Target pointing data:
■ ■ ■
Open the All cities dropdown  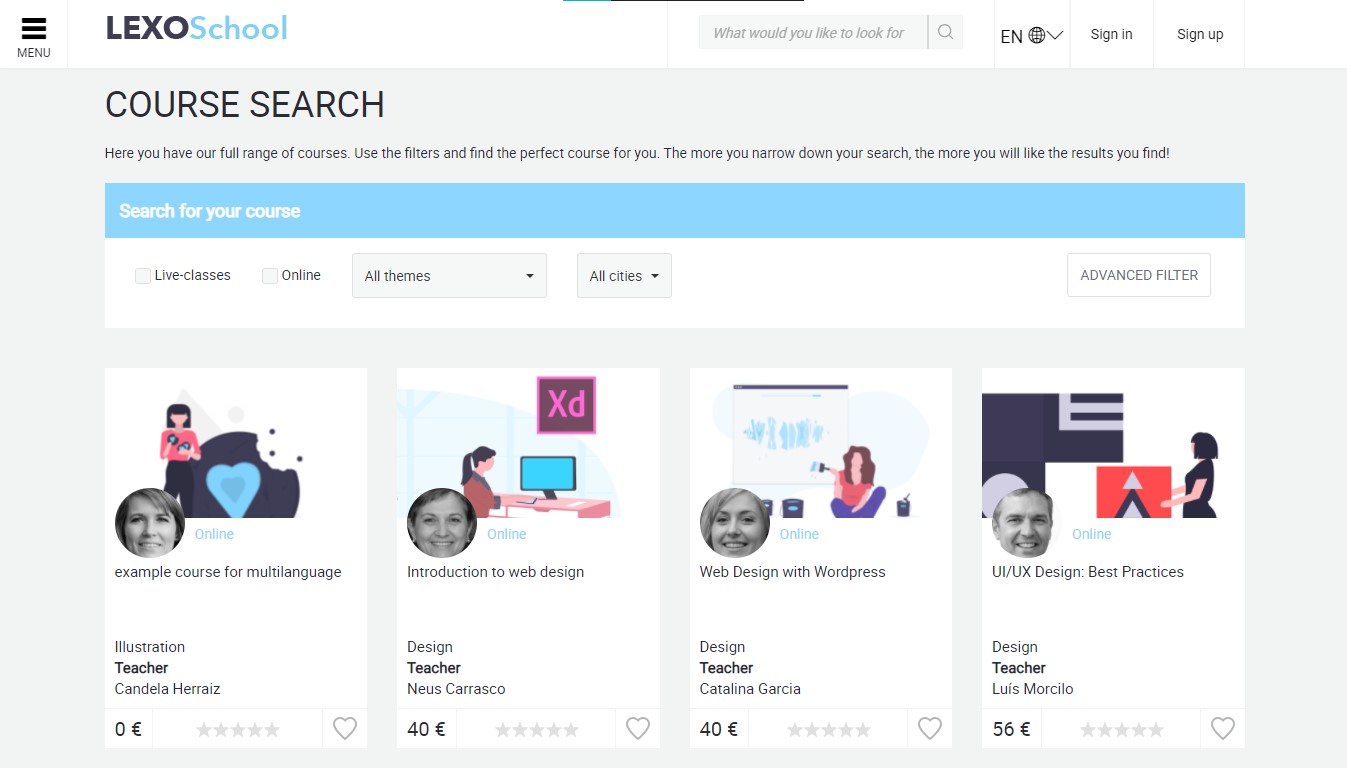[x=623, y=275]
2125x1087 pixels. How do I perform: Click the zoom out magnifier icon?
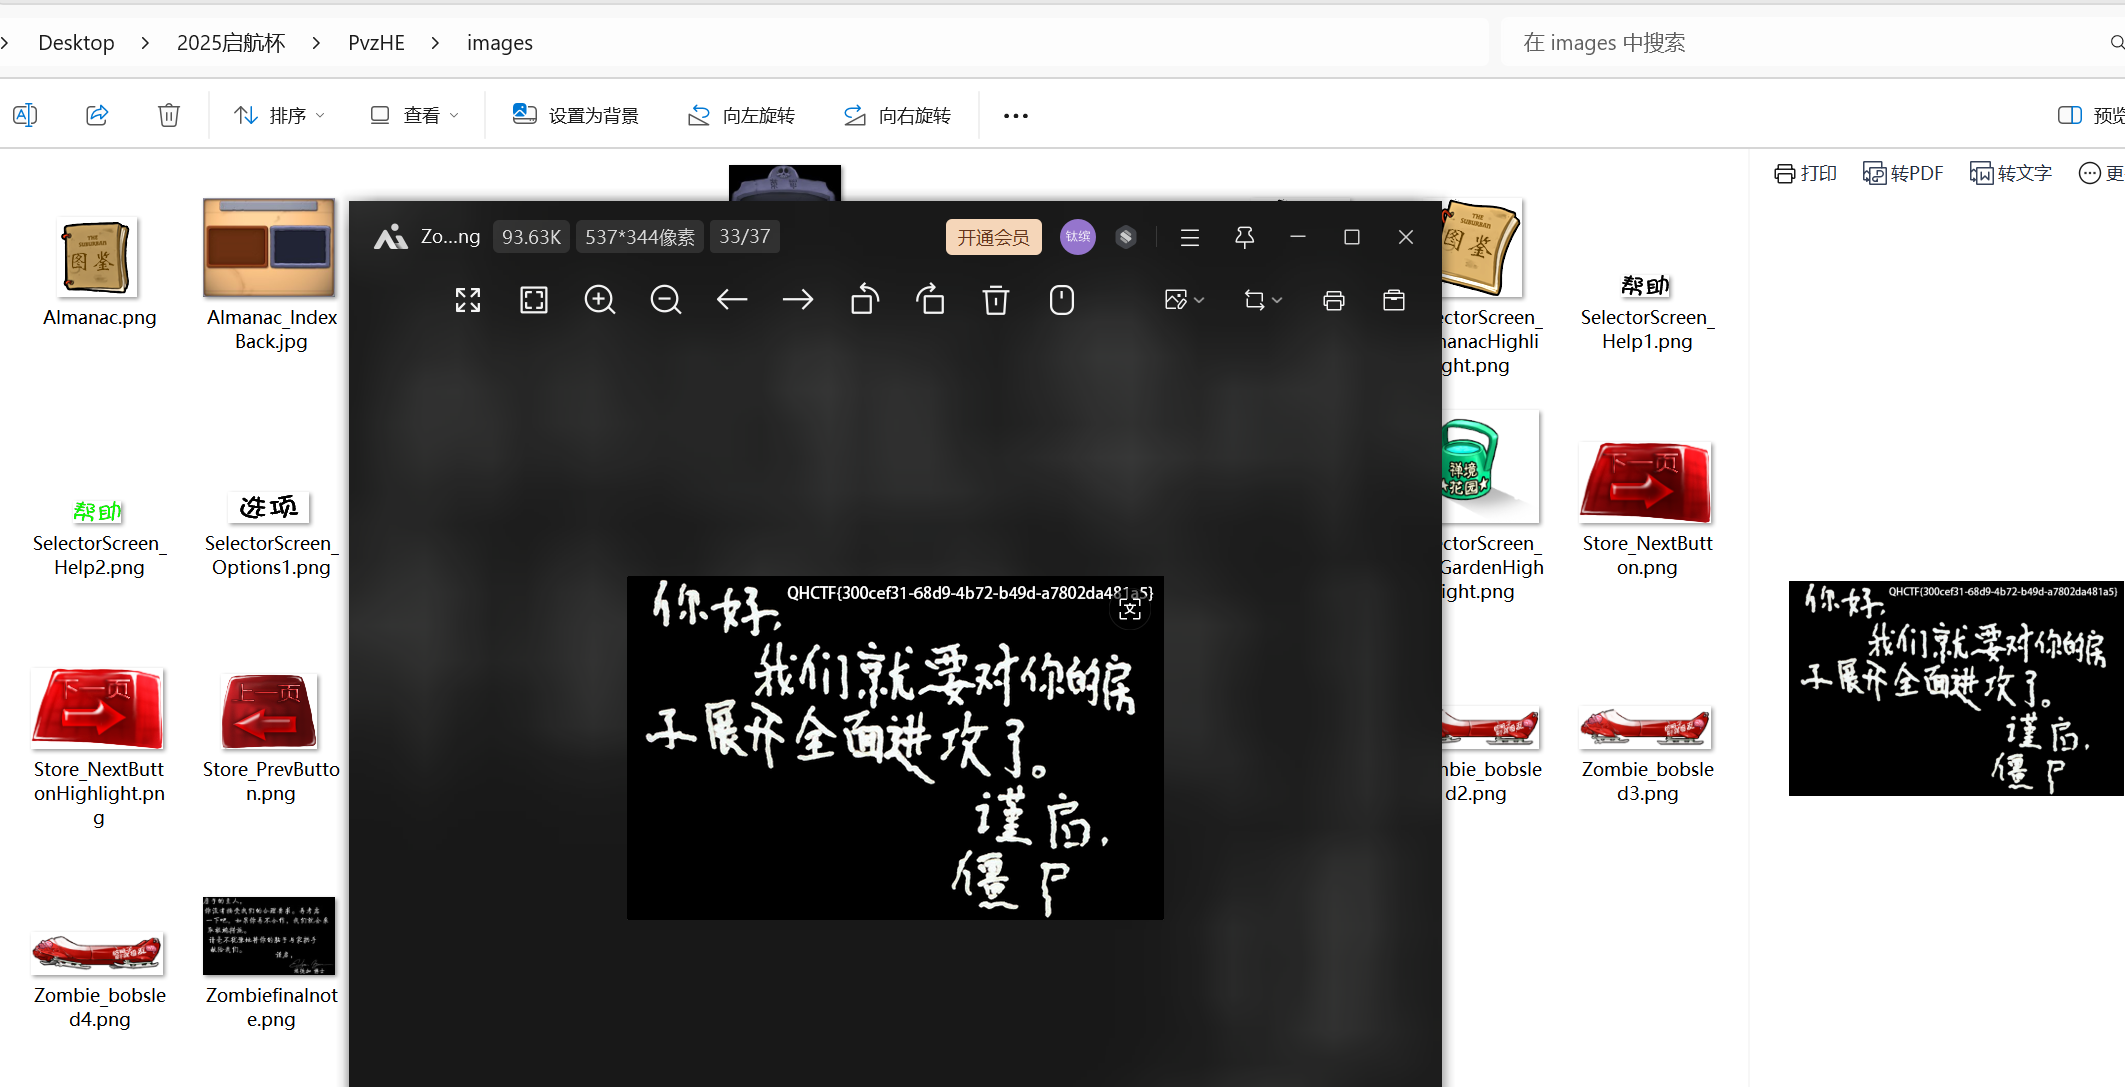click(665, 300)
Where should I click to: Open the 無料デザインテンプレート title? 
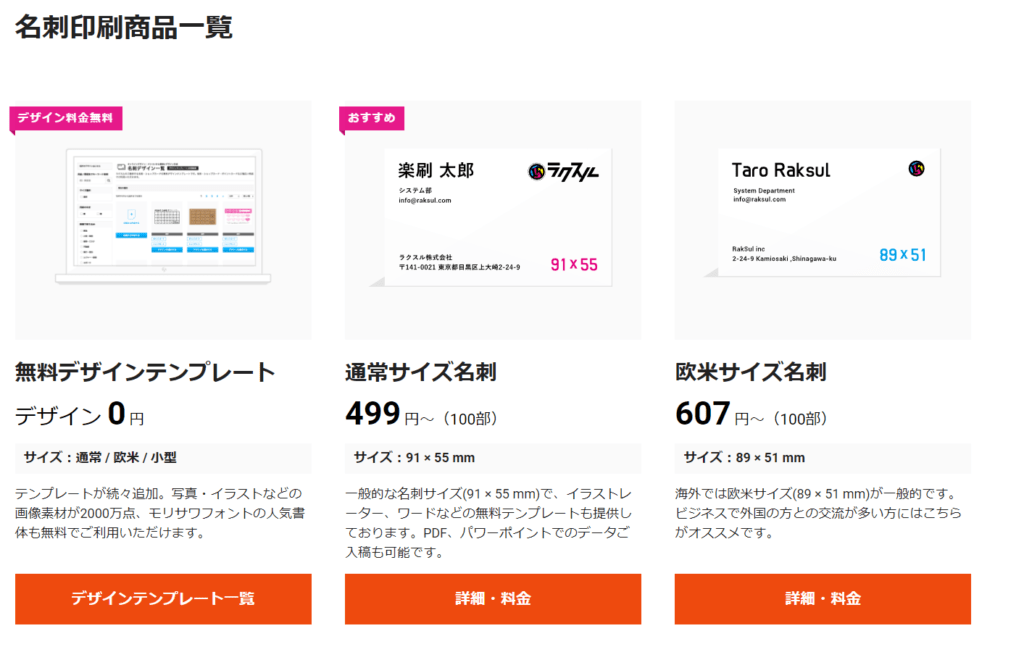pyautogui.click(x=145, y=372)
■ ■ ■
● What you should do
Starting at the line with "Where should I" and continuing through the end of the records, write those lines out again, requests included, adding 19 to every coordinate in the answers. Leave the pictures out.

● Expected answer
Where should I click to: Open the 無料デザインテンプレート title? 
pyautogui.click(x=164, y=391)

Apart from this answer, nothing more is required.